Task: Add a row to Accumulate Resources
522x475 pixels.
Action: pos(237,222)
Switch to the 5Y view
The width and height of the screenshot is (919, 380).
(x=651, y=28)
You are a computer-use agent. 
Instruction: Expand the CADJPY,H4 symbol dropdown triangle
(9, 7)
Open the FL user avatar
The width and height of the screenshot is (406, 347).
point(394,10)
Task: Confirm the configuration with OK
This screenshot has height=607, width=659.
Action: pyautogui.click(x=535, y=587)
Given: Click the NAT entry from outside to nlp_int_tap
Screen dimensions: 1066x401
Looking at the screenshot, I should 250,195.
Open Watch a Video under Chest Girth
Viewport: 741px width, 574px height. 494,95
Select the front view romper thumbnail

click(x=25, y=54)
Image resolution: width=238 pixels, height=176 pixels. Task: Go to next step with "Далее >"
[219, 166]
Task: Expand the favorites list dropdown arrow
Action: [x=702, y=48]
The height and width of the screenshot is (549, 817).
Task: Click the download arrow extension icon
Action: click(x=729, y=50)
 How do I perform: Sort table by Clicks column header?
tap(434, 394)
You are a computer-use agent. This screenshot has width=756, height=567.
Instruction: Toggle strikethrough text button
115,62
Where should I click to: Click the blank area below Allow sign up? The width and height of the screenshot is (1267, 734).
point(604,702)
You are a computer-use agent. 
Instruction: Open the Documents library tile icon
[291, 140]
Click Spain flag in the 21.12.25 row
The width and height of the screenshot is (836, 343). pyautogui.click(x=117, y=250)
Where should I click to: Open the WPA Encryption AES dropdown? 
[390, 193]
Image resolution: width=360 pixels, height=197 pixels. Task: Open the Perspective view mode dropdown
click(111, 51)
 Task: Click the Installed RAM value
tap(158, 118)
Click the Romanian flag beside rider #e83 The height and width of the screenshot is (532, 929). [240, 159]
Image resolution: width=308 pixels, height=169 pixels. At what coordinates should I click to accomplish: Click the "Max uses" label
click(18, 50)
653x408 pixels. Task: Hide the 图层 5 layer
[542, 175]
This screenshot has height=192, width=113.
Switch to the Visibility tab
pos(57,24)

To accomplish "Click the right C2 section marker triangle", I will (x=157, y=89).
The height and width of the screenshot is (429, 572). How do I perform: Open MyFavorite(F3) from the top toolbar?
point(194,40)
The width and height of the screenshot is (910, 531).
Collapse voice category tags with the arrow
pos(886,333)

• **About this exercise**
For this exercise, the records above must be returned exactly.

• **Written reply**
Task: Add a row to Accumulate Resources
522x475 pixels.
Action: pos(237,222)
Switch to the 5Y view
The width and height of the screenshot is (919, 380).
(x=651, y=28)
You are a computer-use agent. 
Instruction: Expand the CADJPY,H4 symbol dropdown triangle
(9, 7)
Open the FL user avatar
The width and height of the screenshot is (406, 347).
point(394,10)
Task: Confirm the configuration with OK
This screenshot has height=607, width=659.
Action: pyautogui.click(x=535, y=587)
Given: Click the NAT entry from outside to nlp_int_tap
Screen dimensions: 1066x401
Looking at the screenshot, I should 250,195.
Open Watch a Video under Chest Girth
Viewport: 741px width, 574px height. 494,95
Select the front view romper thumbnail

click(x=25, y=54)
Image resolution: width=238 pixels, height=176 pixels. Task: Go to next step with "Далее >"
[219, 166]
Task: Expand the favorites list dropdown arrow
Action: [x=702, y=48]
The height and width of the screenshot is (549, 817).
Task: Click the download arrow extension icon
Action: click(x=729, y=50)
 How do I perform: Sort table by Clicks column header?
tap(434, 394)
You are a computer-use agent. This screenshot has width=756, height=567.
Instruction: Toggle strikethrough text button
115,62
Where should I click to: Click the blank area below Allow sign up? The width and height of the screenshot is (1267, 734).
point(604,702)
You are a computer-use agent. 
Instruction: Open the Documents library tile icon
[291, 140]
Click Spain flag in the 21.12.25 row
The width and height of the screenshot is (836, 343). pyautogui.click(x=117, y=250)
Where should I click to: Open the WPA Encryption AES dropdown? 
[390, 193]
Image resolution: width=360 pixels, height=197 pixels. Task: Open the Perspective view mode dropdown
click(111, 51)
 Task: Click the Installed RAM value
tap(158, 118)
Click the Romanian flag beside rider #e83 The height and width of the screenshot is (532, 929). [240, 159]
Image resolution: width=308 pixels, height=169 pixels. At what coordinates should I click to accomplish: Click the "Max uses" label
click(18, 50)
653x408 pixels. Task: Hide the 图层 5 layer
[542, 175]
This screenshot has height=192, width=113.
Switch to the Visibility tab
pos(57,24)

To accomplish "Click the right C2 section marker triangle", I will (x=157, y=89).
The height and width of the screenshot is (429, 572). How do I perform: Open MyFavorite(F3) from the top toolbar?
point(194,40)
The width and height of the screenshot is (910, 531).
Collapse voice category tags with the arrow
pos(886,333)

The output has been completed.